» RECORD EXCERPTS:
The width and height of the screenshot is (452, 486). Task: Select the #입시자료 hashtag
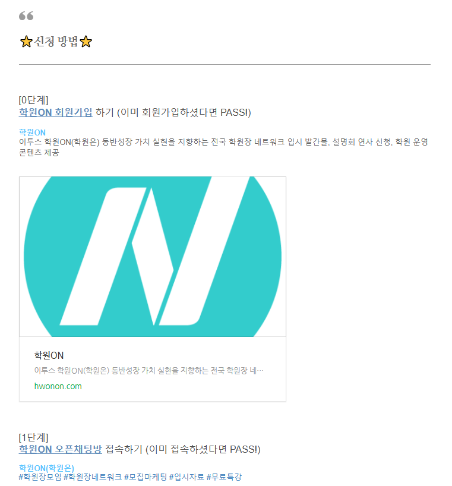pyautogui.click(x=187, y=476)

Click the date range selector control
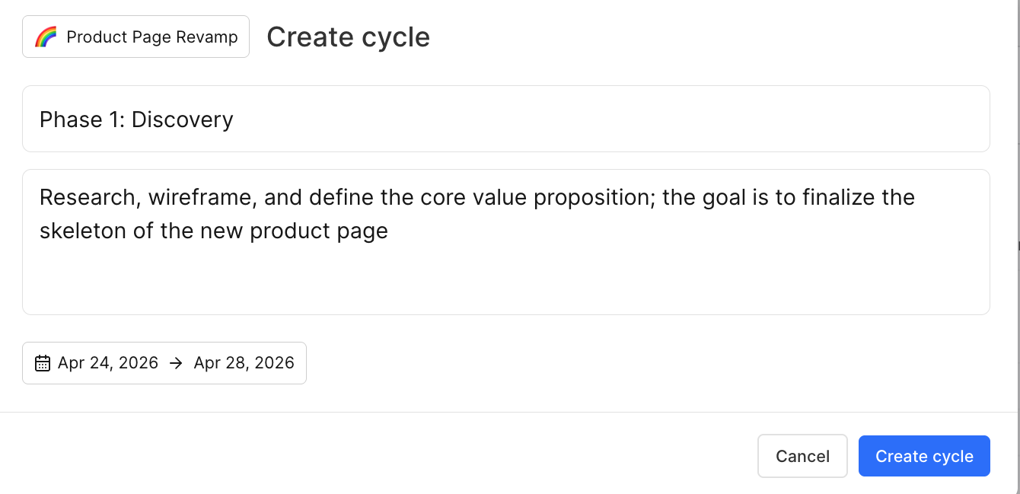click(x=164, y=363)
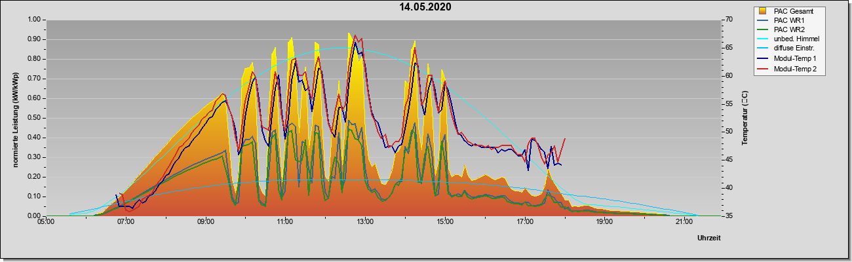The height and width of the screenshot is (262, 852).
Task: Click the 17:00 time axis label
Action: pos(525,222)
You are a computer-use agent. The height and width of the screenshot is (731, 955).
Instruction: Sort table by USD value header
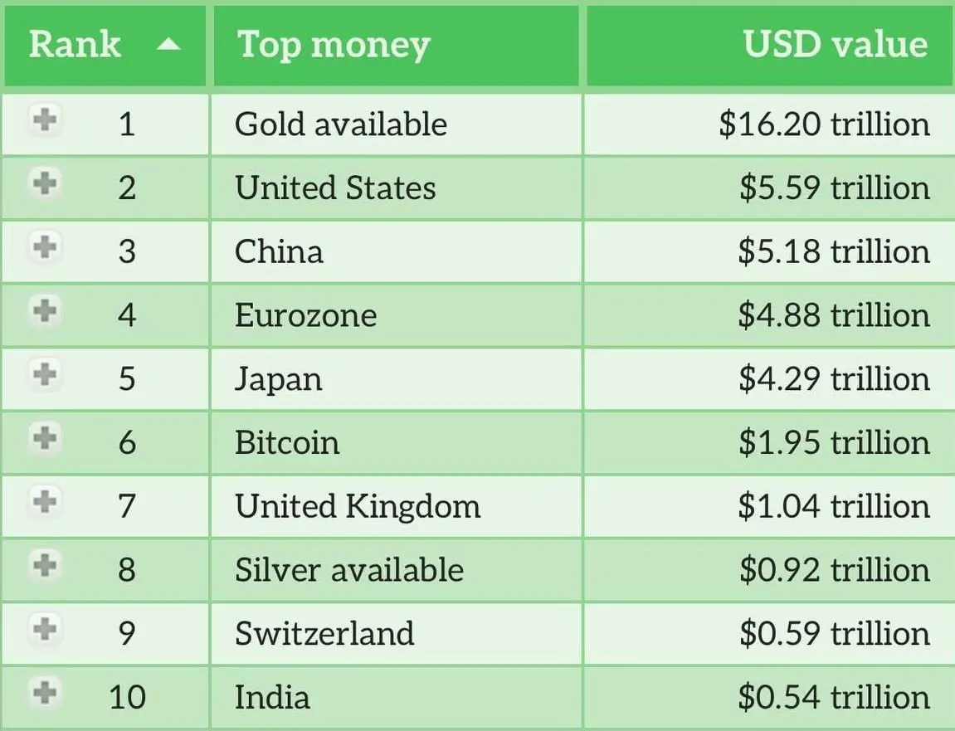[835, 45]
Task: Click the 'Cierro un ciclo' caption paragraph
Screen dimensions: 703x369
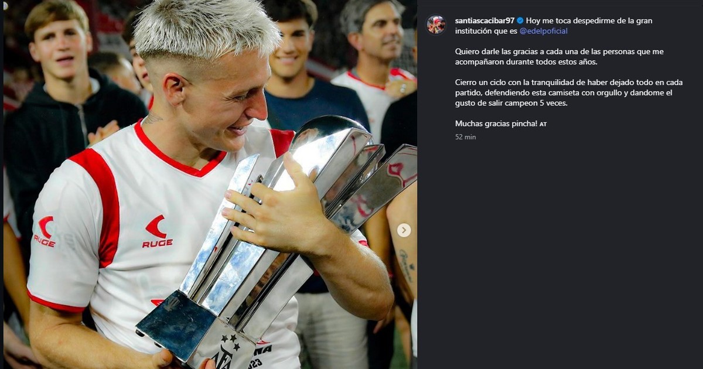Action: coord(569,93)
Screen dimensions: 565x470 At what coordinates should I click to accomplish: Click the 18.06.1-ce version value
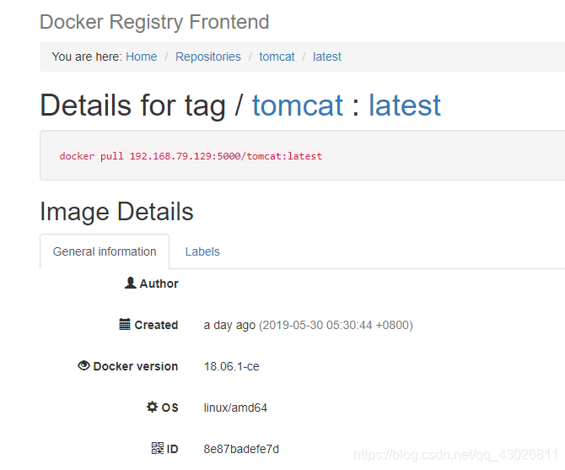pos(231,366)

» THE TASK: Print the entire listing precisely as written, omitting the images it holds.

» RESPONSE:
The width and height of the screenshot is (452, 486). Task: Select the #입시자료 hashtag
pyautogui.click(x=187, y=476)

Click the date range selector control
click(x=164, y=363)
The height and width of the screenshot is (262, 852).
Task: Click the 17:00 time axis label
Action: pos(525,222)
You are a computer-use agent. The height and width of the screenshot is (731, 955).
Instruction: Sort table by USD value header
[835, 45]
Task: Click the 'Cierro un ciclo' caption paragraph
Screen dimensions: 703x369
Action: coord(569,93)
Screen dimensions: 565x470 At what coordinates should I click to accomplish: Click the 18.06.1-ce version value
pos(231,366)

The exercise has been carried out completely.